The one complaint I have about the Emollient is that it makes your feet feel a little tacky to the touch. But putting socks on and letting the moisturizer soak in overnight makes that complaint a very minor one.
I also tried the HydroLotion on both me and my mother. While it did a great job as a protective moisturizer, neither of us liked the way it felt on our faces — too sticky.
The ClearLotion, on the other hand, smoothly soaked right in. When I used it on my 91-year-old mother’s face, my brother (who didn’t know I had done that) commented that she must be feeling very relaxed because she seemed to have fewer wrinkles.
So, thumbs up for the Emollient and ClearLotion. The HydroLotion needs a little more work.
What doesn’t need any work at all is the PedEgg, which, as far as I’m concerned, does exactly what the ads say it will do.

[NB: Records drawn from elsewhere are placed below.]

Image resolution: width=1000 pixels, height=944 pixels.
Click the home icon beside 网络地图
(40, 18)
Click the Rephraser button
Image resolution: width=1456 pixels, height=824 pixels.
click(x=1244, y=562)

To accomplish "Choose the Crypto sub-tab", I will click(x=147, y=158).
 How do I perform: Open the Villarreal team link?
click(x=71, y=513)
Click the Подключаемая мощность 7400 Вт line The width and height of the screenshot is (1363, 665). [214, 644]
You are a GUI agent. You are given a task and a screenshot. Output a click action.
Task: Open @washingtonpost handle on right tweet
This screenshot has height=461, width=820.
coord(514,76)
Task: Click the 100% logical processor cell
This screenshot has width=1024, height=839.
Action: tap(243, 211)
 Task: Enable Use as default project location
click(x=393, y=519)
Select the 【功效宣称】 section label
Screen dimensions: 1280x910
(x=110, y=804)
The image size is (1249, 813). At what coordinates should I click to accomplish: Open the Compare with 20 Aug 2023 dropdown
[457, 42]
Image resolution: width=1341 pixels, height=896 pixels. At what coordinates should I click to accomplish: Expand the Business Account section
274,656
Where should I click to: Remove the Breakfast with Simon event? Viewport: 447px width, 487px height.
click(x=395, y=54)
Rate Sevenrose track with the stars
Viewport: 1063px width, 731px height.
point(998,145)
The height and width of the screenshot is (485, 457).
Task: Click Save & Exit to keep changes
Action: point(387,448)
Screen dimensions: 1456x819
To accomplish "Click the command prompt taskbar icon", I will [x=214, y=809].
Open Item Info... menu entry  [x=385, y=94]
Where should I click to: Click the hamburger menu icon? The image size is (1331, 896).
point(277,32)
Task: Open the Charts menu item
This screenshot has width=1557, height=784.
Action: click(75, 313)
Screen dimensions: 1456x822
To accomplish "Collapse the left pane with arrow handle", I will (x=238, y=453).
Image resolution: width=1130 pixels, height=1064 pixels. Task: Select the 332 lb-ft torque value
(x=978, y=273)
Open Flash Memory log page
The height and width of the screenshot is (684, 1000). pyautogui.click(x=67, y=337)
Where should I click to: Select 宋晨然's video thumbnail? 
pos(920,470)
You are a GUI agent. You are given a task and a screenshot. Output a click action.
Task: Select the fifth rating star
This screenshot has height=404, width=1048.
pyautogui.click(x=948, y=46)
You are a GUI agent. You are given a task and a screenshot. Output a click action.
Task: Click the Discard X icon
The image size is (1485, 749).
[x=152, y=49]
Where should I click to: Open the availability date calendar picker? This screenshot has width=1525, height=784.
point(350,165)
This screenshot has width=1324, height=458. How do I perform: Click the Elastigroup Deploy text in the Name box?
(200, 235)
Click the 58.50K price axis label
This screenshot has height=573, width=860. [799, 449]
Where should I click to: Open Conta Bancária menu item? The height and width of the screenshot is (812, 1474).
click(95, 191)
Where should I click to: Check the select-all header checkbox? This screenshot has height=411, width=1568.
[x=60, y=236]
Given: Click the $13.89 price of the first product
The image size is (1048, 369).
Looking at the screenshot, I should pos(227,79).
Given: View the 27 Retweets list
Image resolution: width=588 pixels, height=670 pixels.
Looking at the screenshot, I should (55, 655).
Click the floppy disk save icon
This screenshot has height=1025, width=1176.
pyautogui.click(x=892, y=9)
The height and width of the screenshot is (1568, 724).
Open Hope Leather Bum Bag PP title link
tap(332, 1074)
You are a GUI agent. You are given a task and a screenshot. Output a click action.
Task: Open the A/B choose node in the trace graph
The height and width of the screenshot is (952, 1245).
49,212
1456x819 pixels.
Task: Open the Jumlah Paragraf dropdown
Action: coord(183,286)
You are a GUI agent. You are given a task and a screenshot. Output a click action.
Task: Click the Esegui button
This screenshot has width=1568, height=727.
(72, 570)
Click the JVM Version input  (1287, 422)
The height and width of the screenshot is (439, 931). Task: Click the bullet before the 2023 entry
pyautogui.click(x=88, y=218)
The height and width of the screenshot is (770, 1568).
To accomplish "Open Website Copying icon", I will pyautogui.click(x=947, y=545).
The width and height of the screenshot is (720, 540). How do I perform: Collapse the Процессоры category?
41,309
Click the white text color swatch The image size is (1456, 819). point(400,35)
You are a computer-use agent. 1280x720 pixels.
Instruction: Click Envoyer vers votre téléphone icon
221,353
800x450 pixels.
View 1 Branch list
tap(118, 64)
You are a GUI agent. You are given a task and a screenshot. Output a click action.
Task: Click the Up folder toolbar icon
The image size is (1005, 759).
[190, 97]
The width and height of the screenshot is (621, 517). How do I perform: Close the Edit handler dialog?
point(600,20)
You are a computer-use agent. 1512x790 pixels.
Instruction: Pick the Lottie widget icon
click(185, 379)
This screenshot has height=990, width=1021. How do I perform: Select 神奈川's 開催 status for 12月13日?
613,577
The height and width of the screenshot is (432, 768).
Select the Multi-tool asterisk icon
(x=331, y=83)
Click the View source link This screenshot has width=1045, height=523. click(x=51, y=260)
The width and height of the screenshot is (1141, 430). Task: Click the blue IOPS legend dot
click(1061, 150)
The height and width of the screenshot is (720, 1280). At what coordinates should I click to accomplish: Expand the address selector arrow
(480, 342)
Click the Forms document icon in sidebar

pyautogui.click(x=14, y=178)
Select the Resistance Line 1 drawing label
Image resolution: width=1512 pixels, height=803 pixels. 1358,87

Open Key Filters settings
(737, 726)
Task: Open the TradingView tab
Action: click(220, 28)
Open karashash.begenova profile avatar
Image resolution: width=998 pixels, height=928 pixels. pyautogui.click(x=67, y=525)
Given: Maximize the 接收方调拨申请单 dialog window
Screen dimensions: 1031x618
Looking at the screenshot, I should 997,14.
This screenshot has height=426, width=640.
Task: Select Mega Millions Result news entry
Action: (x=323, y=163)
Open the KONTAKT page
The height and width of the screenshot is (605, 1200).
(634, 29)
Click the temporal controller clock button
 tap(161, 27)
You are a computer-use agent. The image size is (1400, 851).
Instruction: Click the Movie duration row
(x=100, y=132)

And so does the Samurai Shark. For the first time in memory, every pair of scissors and every knife I own is sharp.
time, tide, and sigh
As the moment of the Solstice approached the beach at York, Maine, the sea turned an irridescent aqua and the sky poured up from it into a haze of that “sky-blue-pink” that no one believes is a real color — but it is. Real. And then the sun slipped behind the houses of the beach town, the sea vista slid into silver and then cerulean, and the stretch of sky above the dimly lit shoreline hung out a perfect slice of moon.
I had forgotton to bring my camera, what with having to remember all that paraphernalia. You know, Tibetan bell, rune stones, words — all that stuff of art and poetry and human hope. But more on that later.
For now, suffice it to say that I’m back from my five days at Long Sands, York Beach, with bronchitis and a low-grade strep infection that’s raging high-grade in my throat. Ya’ can’t win ’em all.
Aside from a one-day trip north to Freeport to the L.L. Bean and The Children’s Place outlets, we spent most of the week reading and walking on the beach. This was usually my view when I was ensconced at the cottage (that’s my bare toe-polished foot sticking out in the middle of the picture):
As usual, I didn’t bring enough books to read, so I picked up a spur-of-the-moment paperback when we stopped at Hannaford. I Love You Like a Tomato — in the voice of a young female Italian immigrant, who keeps trying to make her grandmother’s Old World magic work in her troublesome new world. You don’t have to be Italian to love Chi Chi Maggiordino who, tries, as she says to “put to GOOD use the power of the Evil Eye.”
When I wasn’t reading, I was walking on the beach — usually without my camera. Except for the one really rainy day, when we went poking around the snail-covered rocks at low tide.
As it turned out, we spent the nicest day shopping. And eating lobster. Twice. And looking for toy rockets for my grandson.
There were supposed to be three of us, but it wound up there there were only two. When it came to our plans for the Solstice, however, we included the third in absentia. Three. You have to have three.